### Records supplied
*-*-*

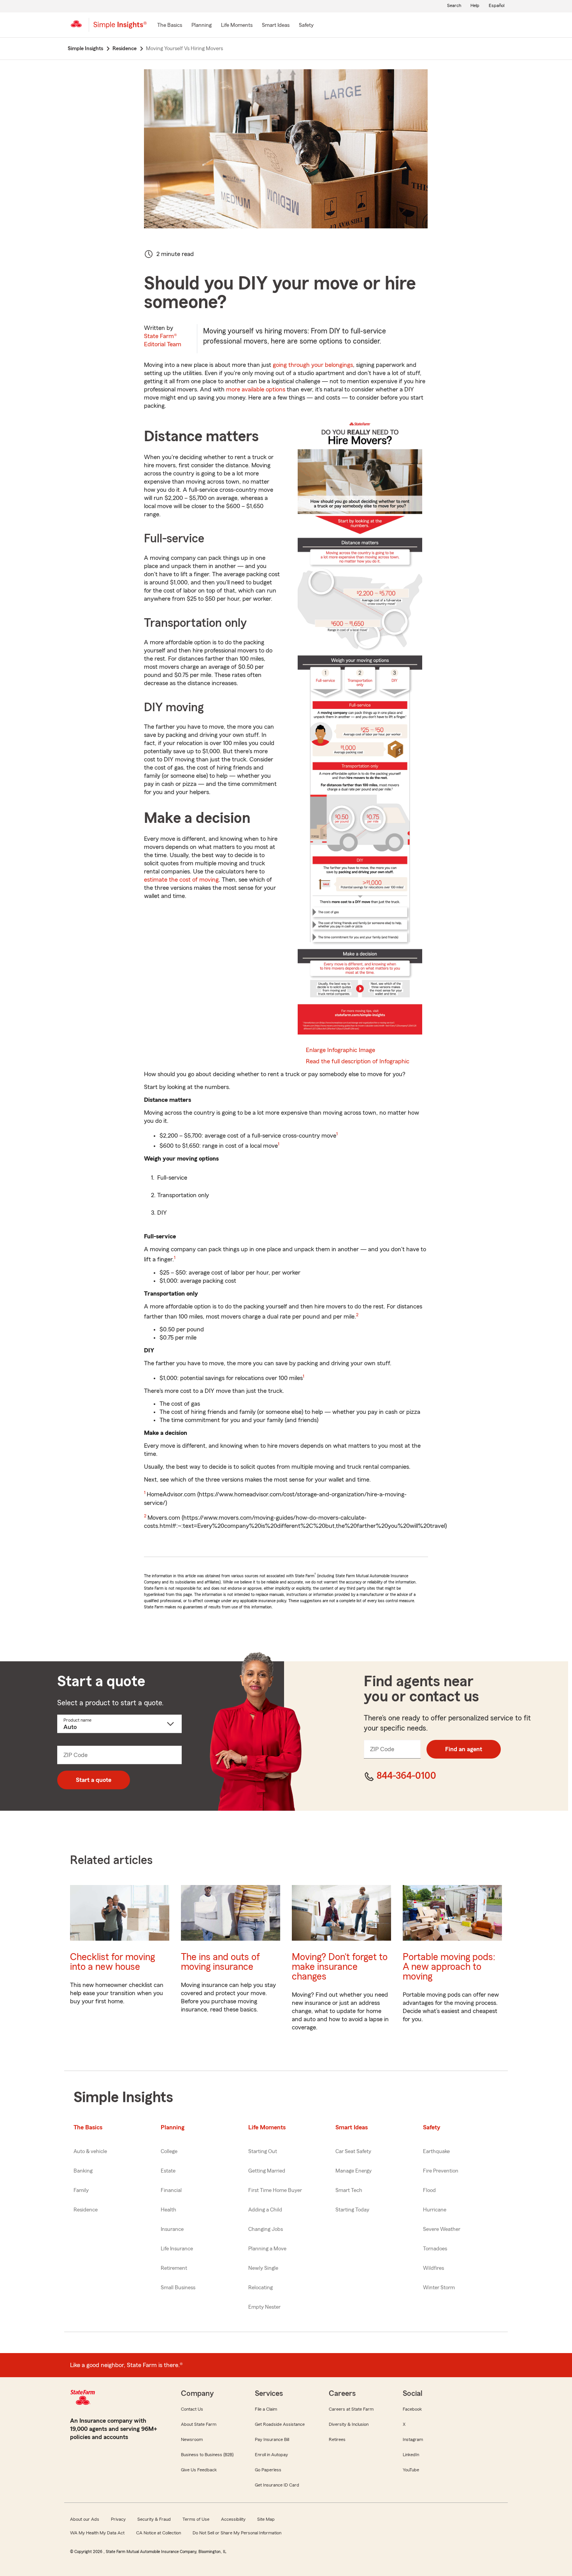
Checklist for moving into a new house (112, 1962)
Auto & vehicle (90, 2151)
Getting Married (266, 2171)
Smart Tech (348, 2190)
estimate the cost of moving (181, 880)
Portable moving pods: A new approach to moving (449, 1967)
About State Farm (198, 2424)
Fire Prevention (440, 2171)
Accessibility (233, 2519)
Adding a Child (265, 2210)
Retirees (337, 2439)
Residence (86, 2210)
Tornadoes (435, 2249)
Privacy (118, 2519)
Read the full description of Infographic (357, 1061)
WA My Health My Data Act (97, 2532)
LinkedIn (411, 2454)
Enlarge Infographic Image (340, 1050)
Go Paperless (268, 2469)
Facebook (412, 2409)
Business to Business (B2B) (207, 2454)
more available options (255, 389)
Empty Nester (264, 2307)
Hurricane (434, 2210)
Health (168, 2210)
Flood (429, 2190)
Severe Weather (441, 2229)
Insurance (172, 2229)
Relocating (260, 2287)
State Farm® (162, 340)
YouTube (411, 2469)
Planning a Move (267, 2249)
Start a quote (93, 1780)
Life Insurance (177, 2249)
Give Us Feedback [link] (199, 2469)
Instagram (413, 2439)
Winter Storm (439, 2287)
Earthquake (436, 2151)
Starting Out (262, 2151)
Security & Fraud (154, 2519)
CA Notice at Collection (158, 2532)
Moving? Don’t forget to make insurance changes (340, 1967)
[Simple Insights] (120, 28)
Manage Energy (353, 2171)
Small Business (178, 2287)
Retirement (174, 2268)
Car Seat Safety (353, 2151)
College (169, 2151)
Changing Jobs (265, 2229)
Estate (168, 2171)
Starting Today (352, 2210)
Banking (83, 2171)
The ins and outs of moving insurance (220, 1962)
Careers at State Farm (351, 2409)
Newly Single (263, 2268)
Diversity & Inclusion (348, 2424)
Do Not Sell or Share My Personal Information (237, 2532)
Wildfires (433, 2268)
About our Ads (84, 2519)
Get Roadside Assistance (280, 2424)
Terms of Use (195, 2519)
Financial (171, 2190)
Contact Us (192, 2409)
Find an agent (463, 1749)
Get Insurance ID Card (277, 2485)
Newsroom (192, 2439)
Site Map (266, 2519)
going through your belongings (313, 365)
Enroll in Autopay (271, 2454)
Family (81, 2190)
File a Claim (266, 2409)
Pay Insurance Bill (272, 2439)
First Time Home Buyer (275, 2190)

*-*-*

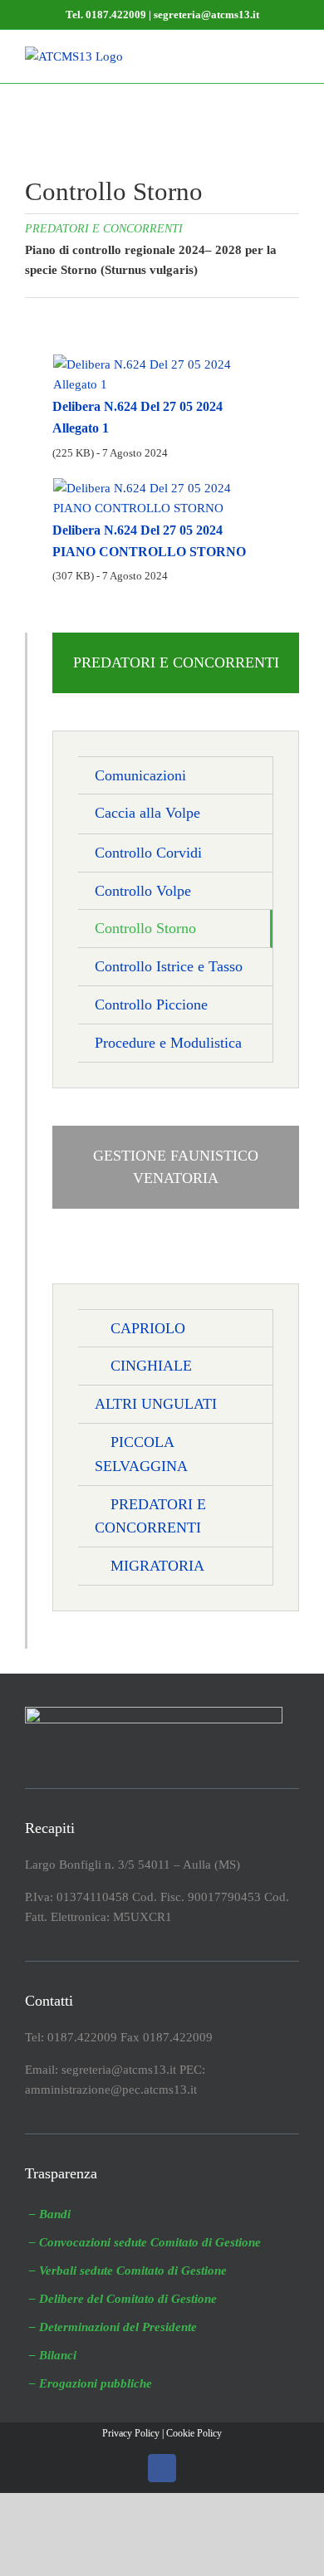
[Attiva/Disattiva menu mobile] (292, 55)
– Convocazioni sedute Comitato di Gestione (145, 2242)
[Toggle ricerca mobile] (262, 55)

*-*-*

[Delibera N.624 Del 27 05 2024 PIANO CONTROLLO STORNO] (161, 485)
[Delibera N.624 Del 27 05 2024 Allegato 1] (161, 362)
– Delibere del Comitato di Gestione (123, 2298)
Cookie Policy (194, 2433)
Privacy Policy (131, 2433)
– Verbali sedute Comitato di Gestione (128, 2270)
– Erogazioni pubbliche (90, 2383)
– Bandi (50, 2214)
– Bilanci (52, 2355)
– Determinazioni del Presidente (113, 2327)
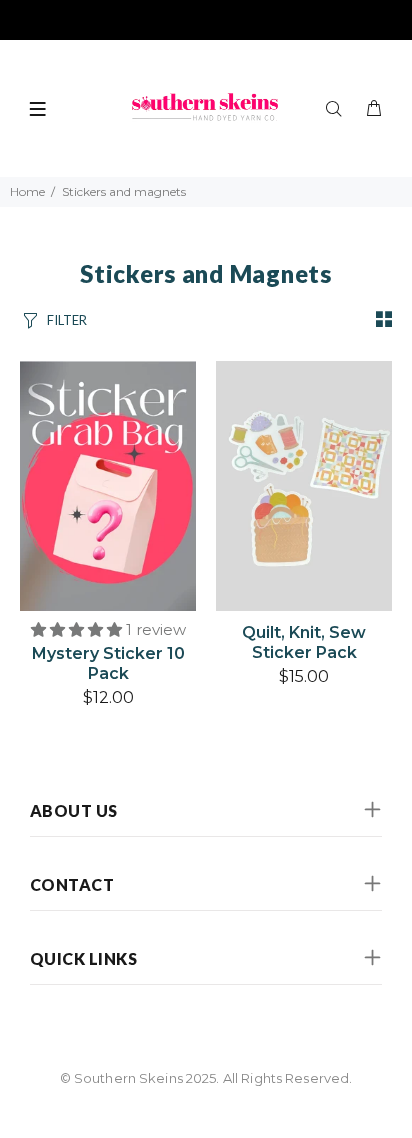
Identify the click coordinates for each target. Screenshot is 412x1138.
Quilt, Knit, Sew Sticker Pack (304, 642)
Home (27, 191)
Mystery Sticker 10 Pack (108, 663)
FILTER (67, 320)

*-*-*

### Exercise details
Return exactly the lines above from the line that has "About State Farm (198, 2424)" through the line that has "Diversity & Inclusion (348, 2424)", inclusive, and nothing else.

### Answer for this exercise
About State Farm (198, 2424)
Fire Prevention (440, 2171)
Accessibility (233, 2519)
Adding a Child (265, 2210)
Retirees (337, 2439)
Residence (86, 2210)
Tornadoes (435, 2249)
Privacy (118, 2519)
Read the full description of Infographic (357, 1061)
WA My Health My Data Act (97, 2532)
LinkedIn (411, 2454)
Enlarge Infographic Image (340, 1050)
Go Paperless (268, 2469)
Facebook (412, 2409)
Business to Business (B2B) (207, 2454)
more available options (255, 389)
Empty Nester (264, 2307)
Hurricane (434, 2210)
Health (168, 2210)
Flood (429, 2190)
Severe Weather (441, 2229)
Insurance (172, 2229)
Relocating (260, 2287)
State Farm® (162, 340)
YouTube (411, 2469)
Planning a Move (267, 2249)
Start a quote (93, 1780)
Life Insurance (177, 2249)
Give Us Feedback [link] (199, 2469)
Instagram (413, 2439)
Winter Storm (439, 2287)
Earthquake (436, 2151)
Starting Out (262, 2151)
Security & Fraud (154, 2519)
CA Notice at Collection (158, 2532)
Moving? Don’t forget to make insurance changes (340, 1967)
[Simple Insights] (120, 28)
Manage Energy (353, 2171)
Small Business (178, 2287)
Retirement (174, 2268)
Car Seat Safety (353, 2151)
College (169, 2151)
Changing Jobs (265, 2229)
Estate (168, 2171)
Starting Today (352, 2210)
Banking (83, 2171)
The ins and outs of moving insurance (220, 1962)
Careers at State Farm (351, 2409)
Newly Single (263, 2268)
Diversity & Inclusion (348, 2424)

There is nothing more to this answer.